Begin
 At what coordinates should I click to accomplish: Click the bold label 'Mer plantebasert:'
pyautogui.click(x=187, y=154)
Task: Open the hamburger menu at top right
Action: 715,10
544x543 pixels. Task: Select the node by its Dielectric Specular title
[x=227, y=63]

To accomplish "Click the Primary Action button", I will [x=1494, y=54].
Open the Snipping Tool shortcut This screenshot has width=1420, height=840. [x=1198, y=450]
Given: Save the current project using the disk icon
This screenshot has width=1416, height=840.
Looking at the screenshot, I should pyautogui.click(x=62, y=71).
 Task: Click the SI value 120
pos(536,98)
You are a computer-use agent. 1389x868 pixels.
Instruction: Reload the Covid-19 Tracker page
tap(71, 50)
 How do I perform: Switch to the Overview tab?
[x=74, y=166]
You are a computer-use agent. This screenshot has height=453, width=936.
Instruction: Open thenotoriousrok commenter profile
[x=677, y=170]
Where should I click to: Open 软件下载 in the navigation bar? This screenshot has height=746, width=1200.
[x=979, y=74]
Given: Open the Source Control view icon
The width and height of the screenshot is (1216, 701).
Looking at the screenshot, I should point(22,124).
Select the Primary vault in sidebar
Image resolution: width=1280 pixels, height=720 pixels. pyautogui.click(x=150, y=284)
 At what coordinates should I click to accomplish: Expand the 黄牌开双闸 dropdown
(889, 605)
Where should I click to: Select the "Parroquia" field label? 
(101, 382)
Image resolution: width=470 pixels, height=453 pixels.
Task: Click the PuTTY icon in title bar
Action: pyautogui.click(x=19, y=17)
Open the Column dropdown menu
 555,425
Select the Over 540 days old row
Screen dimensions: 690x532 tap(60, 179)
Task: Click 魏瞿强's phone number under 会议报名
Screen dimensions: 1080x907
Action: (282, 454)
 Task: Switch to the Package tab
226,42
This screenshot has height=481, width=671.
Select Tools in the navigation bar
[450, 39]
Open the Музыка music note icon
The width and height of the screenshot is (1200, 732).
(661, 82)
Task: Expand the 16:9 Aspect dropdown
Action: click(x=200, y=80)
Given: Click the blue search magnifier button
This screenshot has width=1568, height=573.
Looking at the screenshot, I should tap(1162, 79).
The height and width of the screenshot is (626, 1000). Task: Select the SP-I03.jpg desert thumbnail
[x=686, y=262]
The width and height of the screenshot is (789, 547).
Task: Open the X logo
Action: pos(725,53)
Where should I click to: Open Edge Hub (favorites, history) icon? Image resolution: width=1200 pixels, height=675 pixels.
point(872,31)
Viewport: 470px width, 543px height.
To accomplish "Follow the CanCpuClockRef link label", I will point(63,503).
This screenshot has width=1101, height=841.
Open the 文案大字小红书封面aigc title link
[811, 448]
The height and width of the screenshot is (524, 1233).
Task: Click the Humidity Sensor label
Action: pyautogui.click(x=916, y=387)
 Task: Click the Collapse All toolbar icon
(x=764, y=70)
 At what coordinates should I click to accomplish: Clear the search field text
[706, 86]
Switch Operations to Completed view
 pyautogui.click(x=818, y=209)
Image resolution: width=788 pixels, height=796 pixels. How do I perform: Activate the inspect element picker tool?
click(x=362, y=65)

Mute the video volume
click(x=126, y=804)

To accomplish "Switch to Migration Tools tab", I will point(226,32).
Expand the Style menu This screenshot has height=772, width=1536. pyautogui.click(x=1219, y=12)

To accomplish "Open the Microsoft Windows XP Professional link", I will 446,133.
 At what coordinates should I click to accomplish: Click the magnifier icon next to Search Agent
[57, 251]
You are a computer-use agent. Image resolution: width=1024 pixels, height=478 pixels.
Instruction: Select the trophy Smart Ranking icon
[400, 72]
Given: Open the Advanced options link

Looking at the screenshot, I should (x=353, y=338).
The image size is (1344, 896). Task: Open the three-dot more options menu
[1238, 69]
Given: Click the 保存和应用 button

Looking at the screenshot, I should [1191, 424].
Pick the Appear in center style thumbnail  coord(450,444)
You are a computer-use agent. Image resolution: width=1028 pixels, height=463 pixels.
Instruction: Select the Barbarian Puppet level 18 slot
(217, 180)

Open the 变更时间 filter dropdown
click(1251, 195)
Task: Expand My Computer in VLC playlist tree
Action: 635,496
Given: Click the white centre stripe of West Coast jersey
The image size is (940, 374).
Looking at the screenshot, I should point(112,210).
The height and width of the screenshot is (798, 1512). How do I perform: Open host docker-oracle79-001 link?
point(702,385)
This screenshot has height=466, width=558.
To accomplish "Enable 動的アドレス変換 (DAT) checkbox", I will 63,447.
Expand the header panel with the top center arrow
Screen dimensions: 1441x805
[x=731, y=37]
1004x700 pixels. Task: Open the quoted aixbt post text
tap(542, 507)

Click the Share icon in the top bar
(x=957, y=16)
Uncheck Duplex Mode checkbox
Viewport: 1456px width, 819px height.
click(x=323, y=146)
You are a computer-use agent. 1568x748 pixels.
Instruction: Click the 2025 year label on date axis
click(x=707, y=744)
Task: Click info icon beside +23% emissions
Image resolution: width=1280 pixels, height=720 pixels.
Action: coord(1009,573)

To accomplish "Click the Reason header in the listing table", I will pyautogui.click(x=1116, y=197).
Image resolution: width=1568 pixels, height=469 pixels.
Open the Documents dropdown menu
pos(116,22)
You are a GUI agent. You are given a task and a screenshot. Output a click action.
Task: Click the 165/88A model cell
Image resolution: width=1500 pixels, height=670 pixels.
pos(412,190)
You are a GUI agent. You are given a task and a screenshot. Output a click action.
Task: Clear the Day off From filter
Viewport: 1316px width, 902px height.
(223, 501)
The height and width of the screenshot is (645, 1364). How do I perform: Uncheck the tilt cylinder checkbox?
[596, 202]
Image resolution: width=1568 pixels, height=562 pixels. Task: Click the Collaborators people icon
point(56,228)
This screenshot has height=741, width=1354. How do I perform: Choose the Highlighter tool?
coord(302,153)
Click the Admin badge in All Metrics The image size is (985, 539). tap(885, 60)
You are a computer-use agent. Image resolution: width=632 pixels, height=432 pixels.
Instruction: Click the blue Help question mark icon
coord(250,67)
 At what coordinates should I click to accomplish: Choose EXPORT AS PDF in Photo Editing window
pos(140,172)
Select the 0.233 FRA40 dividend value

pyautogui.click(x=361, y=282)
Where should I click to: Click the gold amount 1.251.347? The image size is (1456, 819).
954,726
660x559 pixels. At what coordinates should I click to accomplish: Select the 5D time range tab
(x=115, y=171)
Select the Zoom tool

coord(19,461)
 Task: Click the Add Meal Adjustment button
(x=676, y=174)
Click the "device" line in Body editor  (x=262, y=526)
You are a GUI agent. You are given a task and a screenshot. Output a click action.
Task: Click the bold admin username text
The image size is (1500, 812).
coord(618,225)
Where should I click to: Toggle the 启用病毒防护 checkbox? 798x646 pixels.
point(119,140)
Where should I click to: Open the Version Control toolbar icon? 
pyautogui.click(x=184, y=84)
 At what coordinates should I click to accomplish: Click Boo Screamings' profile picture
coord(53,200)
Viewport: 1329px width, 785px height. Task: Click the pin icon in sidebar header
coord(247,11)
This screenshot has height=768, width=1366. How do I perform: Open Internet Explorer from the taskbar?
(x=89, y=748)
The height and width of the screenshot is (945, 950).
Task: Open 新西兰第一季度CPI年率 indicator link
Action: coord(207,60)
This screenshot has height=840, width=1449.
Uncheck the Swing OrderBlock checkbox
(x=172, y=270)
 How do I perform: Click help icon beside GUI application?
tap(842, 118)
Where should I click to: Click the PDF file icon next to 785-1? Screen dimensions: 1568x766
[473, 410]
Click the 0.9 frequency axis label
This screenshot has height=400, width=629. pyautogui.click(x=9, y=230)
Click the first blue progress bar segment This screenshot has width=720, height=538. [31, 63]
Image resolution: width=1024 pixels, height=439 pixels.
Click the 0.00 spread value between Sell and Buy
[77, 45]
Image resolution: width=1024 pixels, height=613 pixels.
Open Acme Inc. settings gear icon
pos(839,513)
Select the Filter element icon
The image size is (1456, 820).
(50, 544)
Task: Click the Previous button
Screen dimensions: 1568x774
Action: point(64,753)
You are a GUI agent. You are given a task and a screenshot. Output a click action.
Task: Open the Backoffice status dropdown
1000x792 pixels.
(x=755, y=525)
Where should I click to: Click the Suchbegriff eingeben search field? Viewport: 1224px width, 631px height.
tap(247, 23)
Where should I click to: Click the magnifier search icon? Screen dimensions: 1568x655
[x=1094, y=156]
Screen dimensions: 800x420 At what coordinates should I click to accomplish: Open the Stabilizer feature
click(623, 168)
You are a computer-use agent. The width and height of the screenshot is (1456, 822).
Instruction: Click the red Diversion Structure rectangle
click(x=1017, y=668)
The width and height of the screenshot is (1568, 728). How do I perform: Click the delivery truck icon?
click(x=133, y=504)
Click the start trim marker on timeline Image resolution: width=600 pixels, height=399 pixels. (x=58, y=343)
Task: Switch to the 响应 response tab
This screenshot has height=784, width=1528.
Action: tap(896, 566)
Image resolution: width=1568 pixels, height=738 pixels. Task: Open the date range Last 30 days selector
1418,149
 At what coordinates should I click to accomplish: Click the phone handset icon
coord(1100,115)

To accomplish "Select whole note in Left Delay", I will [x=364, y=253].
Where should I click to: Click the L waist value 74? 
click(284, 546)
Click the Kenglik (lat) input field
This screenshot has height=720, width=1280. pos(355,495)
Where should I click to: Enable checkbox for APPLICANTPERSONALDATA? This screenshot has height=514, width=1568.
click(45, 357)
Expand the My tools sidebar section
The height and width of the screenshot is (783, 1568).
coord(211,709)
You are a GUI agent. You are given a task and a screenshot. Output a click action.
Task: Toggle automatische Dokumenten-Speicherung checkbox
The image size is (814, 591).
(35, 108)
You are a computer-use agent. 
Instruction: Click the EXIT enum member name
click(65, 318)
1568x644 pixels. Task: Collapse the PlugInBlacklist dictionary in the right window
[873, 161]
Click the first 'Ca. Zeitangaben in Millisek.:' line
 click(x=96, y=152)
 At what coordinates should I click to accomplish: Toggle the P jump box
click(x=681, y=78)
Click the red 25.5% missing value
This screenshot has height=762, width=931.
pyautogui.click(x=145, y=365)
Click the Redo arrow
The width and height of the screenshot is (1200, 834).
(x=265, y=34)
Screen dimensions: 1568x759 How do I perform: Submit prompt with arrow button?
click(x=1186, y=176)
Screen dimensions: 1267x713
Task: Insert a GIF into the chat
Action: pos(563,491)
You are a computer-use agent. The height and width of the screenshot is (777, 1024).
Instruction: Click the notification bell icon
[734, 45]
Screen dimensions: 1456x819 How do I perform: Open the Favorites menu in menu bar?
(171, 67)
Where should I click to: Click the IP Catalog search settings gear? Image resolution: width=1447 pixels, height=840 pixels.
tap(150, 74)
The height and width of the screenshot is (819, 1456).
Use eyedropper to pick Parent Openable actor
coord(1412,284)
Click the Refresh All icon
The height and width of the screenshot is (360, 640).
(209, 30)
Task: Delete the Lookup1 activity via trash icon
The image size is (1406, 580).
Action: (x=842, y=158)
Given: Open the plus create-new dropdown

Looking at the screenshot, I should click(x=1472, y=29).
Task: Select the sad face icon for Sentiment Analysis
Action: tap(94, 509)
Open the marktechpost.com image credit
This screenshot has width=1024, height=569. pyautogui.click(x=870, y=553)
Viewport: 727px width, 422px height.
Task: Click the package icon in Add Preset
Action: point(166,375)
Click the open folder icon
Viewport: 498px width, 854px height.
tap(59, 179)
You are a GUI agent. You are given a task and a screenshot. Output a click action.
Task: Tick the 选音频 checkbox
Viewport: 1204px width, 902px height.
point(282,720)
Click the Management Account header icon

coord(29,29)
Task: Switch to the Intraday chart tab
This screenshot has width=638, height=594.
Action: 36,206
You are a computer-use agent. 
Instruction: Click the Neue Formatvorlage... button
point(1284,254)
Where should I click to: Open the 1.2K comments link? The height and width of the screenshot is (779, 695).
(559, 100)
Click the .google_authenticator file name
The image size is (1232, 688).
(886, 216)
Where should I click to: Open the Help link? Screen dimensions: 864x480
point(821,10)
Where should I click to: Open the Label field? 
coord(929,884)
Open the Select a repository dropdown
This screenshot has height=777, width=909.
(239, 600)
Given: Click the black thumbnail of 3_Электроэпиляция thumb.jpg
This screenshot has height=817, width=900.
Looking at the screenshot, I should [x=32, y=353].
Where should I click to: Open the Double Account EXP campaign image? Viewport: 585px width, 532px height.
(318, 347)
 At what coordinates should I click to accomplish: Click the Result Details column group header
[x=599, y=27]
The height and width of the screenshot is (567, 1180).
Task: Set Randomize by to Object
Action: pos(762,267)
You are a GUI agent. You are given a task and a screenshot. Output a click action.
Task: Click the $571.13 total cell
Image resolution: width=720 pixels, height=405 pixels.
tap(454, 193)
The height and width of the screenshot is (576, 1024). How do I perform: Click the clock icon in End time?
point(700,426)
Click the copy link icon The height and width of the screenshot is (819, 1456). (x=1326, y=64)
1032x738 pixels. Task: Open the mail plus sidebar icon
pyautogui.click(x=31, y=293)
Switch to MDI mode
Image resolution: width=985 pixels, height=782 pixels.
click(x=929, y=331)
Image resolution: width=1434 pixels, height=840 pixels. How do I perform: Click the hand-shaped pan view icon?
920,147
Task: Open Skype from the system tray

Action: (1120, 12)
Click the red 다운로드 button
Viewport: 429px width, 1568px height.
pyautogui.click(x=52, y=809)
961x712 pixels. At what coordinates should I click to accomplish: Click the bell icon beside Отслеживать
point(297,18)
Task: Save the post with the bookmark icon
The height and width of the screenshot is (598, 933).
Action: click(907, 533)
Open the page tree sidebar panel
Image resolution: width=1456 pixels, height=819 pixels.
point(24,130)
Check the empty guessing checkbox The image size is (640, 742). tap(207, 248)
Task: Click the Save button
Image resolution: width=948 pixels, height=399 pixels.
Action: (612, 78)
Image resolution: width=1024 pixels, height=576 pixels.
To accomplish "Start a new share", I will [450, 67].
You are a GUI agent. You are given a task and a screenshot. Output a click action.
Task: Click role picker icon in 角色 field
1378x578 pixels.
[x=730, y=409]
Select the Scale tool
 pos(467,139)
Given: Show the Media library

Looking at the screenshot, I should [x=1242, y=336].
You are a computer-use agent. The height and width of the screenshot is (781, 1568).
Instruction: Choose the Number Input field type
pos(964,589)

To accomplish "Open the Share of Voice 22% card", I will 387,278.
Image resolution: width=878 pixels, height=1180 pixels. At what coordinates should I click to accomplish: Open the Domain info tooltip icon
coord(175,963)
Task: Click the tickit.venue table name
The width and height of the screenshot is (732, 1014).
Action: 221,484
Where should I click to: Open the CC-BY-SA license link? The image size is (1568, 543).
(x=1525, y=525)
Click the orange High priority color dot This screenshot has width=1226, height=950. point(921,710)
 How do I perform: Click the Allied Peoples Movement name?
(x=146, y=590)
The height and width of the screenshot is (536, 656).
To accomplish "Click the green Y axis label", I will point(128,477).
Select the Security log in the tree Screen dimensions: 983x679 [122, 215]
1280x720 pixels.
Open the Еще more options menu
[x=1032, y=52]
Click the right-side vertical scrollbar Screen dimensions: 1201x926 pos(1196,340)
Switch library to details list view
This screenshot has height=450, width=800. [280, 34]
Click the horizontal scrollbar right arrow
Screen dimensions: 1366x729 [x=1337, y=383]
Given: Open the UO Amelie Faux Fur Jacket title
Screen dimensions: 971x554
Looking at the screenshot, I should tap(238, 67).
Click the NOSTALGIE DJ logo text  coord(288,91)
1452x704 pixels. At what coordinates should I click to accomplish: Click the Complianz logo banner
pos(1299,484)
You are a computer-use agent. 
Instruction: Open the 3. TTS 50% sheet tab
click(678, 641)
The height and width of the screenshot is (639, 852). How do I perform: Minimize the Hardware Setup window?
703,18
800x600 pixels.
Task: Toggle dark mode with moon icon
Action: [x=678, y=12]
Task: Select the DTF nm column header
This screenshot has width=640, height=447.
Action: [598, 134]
End
● WRITTEN TASK: Reproduce the data verbatim, from its first line through the line containing "[x=979, y=74]".

● RESULT:
 At what coordinates should I click to accomplish: Click the bold label 'Mer plantebasert:'
pyautogui.click(x=187, y=154)
Task: Open the hamburger menu at top right
Action: 715,10
544x543 pixels. Task: Select the node by its Dielectric Specular title
[x=227, y=63]

To accomplish "Click the Primary Action button", I will [x=1494, y=54].
Open the Snipping Tool shortcut This screenshot has width=1420, height=840. [x=1198, y=450]
Given: Save the current project using the disk icon
This screenshot has width=1416, height=840.
Looking at the screenshot, I should pyautogui.click(x=62, y=71).
 Task: Click the SI value 120
pos(536,98)
You are a computer-use agent. 1389x868 pixels.
Instruction: Reload the Covid-19 Tracker page
tap(71, 50)
 How do I perform: Switch to the Overview tab?
[x=74, y=166]
You are a computer-use agent. This screenshot has height=453, width=936.
Instruction: Open thenotoriousrok commenter profile
[x=677, y=170]
Where should I click to: Open 软件下载 in the navigation bar? This screenshot has height=746, width=1200.
[x=979, y=74]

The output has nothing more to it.